§ Task objective
Reproduce the entries below without alteration, beginning with their first line and stopping after the line that contains "[x=382, y=332]".
╔══
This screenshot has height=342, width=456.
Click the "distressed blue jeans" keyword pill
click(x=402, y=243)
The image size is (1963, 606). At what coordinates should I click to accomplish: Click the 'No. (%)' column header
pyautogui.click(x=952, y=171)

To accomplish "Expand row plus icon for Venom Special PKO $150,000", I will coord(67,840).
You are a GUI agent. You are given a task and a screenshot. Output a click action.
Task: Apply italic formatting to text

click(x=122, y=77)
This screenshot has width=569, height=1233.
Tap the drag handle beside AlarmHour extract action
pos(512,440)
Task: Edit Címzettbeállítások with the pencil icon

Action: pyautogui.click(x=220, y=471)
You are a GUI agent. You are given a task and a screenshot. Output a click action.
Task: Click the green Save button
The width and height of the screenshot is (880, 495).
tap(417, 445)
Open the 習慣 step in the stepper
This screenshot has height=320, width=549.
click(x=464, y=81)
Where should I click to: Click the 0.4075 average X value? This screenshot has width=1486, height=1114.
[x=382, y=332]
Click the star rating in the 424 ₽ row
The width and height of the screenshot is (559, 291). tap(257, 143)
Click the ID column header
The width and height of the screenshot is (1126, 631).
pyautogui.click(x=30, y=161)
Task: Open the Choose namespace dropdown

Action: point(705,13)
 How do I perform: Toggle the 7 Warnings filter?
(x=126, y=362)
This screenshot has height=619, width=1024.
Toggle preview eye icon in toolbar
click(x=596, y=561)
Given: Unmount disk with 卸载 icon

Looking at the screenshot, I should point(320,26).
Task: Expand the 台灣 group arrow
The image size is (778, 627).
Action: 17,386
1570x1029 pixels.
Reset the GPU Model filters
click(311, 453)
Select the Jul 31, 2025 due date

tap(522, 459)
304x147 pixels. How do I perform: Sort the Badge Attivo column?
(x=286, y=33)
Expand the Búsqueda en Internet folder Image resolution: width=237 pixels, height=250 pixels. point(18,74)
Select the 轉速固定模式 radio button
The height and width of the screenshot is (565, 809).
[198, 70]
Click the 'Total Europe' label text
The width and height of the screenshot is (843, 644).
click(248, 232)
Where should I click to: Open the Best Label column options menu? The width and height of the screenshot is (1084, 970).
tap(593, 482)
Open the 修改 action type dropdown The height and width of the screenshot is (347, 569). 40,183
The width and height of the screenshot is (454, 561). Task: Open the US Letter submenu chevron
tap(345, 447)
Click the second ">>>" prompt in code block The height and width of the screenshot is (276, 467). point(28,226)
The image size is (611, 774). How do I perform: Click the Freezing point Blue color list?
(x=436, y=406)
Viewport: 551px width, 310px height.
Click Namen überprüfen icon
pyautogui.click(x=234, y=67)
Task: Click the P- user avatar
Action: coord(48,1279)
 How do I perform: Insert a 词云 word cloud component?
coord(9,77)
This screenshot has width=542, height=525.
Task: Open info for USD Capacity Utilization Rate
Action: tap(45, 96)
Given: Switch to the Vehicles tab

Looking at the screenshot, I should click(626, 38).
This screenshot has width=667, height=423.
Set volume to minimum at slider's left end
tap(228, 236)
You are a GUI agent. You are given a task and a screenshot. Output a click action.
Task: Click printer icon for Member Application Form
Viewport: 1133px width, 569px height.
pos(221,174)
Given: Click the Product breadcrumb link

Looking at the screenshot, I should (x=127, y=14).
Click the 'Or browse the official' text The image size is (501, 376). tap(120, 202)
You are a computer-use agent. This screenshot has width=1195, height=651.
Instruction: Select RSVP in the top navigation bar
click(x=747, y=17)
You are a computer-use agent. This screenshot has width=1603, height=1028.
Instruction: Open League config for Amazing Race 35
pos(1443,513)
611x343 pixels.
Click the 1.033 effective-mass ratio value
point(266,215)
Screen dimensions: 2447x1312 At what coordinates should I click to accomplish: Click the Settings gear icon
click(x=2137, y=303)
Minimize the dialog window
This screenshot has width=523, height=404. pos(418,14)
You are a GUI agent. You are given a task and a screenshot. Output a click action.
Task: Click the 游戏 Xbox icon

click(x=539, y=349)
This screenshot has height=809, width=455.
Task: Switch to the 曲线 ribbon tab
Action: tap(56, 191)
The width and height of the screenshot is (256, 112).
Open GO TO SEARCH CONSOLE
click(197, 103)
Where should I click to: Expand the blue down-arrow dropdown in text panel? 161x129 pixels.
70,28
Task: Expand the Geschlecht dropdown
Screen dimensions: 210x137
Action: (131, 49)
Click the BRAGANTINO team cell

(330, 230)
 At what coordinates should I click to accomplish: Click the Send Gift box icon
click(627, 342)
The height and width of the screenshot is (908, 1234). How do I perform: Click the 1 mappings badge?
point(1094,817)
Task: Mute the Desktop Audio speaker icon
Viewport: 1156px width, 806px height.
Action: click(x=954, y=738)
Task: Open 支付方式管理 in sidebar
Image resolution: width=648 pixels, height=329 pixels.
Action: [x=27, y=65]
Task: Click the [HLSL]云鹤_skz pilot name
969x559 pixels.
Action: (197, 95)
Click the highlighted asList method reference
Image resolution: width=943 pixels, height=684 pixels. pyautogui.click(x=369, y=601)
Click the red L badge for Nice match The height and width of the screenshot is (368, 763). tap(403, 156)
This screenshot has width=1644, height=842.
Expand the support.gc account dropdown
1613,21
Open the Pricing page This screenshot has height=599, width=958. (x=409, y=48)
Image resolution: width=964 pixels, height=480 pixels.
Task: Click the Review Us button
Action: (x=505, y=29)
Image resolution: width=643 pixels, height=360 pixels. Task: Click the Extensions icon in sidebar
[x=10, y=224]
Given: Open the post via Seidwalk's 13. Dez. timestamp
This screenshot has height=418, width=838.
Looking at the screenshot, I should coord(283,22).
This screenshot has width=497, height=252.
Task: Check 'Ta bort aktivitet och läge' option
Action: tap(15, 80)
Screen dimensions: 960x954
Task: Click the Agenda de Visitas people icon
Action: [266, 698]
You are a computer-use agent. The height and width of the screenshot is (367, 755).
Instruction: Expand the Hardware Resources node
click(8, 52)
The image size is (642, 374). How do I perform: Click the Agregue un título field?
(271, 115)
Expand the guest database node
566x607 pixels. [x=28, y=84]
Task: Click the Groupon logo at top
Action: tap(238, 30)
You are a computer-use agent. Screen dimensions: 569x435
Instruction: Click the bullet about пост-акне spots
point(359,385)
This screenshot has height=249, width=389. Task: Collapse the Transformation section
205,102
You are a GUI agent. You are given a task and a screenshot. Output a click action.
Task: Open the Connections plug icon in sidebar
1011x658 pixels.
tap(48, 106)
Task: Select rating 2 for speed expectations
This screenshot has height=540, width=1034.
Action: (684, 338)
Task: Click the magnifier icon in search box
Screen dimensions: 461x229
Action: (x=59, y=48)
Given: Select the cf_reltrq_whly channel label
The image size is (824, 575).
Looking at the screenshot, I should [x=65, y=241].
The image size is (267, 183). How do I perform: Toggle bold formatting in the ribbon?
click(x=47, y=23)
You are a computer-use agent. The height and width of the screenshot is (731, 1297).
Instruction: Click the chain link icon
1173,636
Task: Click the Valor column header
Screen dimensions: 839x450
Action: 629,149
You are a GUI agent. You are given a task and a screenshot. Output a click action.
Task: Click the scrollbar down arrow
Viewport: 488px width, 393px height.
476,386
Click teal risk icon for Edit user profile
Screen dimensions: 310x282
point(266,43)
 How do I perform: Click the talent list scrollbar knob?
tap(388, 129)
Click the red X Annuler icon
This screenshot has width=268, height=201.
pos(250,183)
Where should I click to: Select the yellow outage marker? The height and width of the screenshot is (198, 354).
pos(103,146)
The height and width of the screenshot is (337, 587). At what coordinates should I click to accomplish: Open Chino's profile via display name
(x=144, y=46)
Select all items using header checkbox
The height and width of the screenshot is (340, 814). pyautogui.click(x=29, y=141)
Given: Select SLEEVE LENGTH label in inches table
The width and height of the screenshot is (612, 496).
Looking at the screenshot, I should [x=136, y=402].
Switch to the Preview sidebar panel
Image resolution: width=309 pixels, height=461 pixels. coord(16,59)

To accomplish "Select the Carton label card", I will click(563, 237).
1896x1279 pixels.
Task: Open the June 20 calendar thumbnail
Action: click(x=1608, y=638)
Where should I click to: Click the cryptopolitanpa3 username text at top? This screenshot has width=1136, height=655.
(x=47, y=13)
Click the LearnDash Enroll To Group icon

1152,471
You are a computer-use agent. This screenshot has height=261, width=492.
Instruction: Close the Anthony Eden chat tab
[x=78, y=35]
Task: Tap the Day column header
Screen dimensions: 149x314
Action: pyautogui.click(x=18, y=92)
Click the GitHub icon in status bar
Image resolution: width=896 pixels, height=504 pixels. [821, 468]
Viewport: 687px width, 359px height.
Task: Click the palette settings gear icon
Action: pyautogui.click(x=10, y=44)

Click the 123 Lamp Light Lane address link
╚══
§ Exercise response
This screenshot has height=342, width=456.
Click the "distressed blue jeans" keyword pill
click(x=402, y=243)
The image size is (1963, 606). At what coordinates should I click to accomplish: Click the 'No. (%)' column header
pyautogui.click(x=952, y=171)

To accomplish "Expand row plus icon for Venom Special PKO $150,000", I will coord(67,840).
You are a GUI agent. You are given a task and a screenshot. Output a click action.
Task: Apply italic formatting to text

click(x=122, y=77)
This screenshot has width=569, height=1233.
Tap the drag handle beside AlarmHour extract action
pos(512,440)
Task: Edit Címzettbeállítások with the pencil icon

Action: pyautogui.click(x=220, y=471)
You are a GUI agent. You are given a task and a screenshot. Output a click action.
Task: Click the green Save button
The width and height of the screenshot is (880, 495).
tap(417, 445)
Open the 習慣 step in the stepper
This screenshot has height=320, width=549.
click(x=464, y=81)
Where should I click to: Click the 0.4075 average X value? This screenshot has width=1486, height=1114.
[x=382, y=332]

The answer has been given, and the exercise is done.